Yaqut mengatakan, terkait kasus yang ada di Ponpes Gontor, dia mengaku masih mendalami pendekatan yang harus dilakukan.

"Karena itu pendekatan kita pun terhadap persoalan-persoalan di pesantren tidak bisa seperti kita melakukan pendekatan terhadap misalnya di Kementerian ke kantor Kemenag Provinsi atau Kabupaten, tidak bisa. Pendekatannya harus berbeda. Itu yang sedang dan terus kita lakukan," ujarnya.

Peristiwa kematian AM pertama kali terungkap saat Soimah, ibu dari almarhum AM mengadu ke Hotman Paris Hutapaea di Palembang, Sumatera Selatan.

Soimah meminta Hotman membantunya membantu mengungkap kematian anaknya, seorang santri di Pesantren Modern Darussalam Gontor, Jawa Timur.

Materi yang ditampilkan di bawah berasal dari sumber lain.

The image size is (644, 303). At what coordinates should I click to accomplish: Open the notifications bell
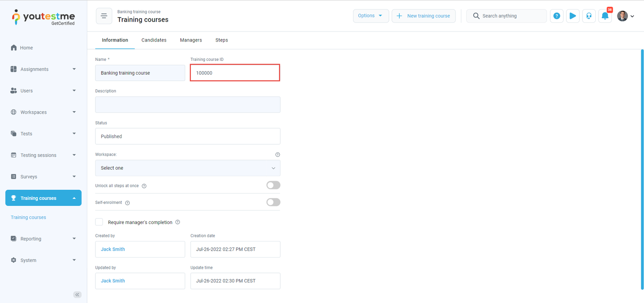coord(605,16)
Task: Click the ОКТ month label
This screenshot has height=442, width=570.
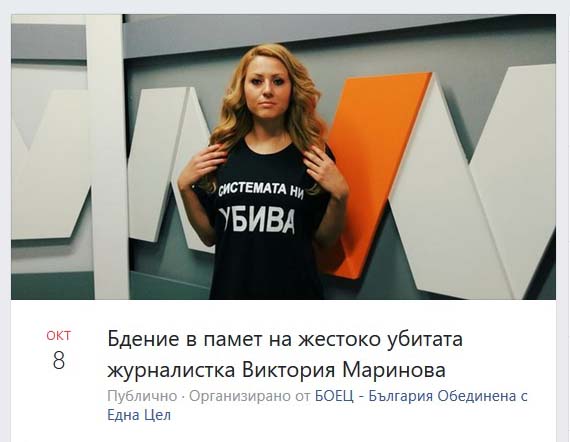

"Anak saya meninggal di Pesantren Gontor 1 Pak, yang di Jawa Timur," ujar Soimah sambil menangis duduk di samping Hotman Paris di Palembang, Minggu (4/9/2022)

Dijelaskan Soimah, anaknya bernama AM (17) itu meninggal dunia pada 22 Agustus 2022 lalu, pukul 06. 45 WIB. Dan dia baru mendapat kabar 3 jam setelahnya, tepatnya pada pukul 10.00 WIB.

"Meninggalnya itu 22 Agustus kemarin, meninggal pukul 06.45 tapi kami baru dikabari pukul 10.00 WIB, awalnya mereka mau bicara sama ayahnya," katanya.

Soimah menduga putranya itu tewas karena dianiaya. Dia berharap kasus kematian anaknya dapat di usut tuntas. Dia pun menjelaskan alasan belum berani melaporkan ke polisi karena kasus ini bersangkutan dengam lembaga besar.

"Meninggalnya karena dianiaya, saya belum berani melapor karena urusannya kan dengan lembaga besar, jadi saya mohon bapak bantu kami," ungkap Soimah sambil terus menangis.

Hotman Paris kemudian menanggapi duka yang dialami Soimah itu, dia pun menggunggah video di akun Instagramnya meminta Kapolda Jawa Timur, Irjen Nico Afinta segera untuk mengusut kematian anak Soimah yang diduga karena dianiaya.

"Halo Pak Kapolda Jawa Timur, di sini ada seorang ibu yang datang ke saya bertemu Hotman di Palembang, katanya anaknya meninggal di Gontor 1, diduga tindak kekerasan," kata Hotman sembari merekam video.

"Mohon Pak Kapolda menyelidiki soal meninggalnya anak Bu Soimah ini, diduga ada penganiayaan," sambungnya Hotman.



Simak Video "Proses Ekshumasi Santri Tewas di Gontor"
[Gambas:Video 20detik]
(astj/astj)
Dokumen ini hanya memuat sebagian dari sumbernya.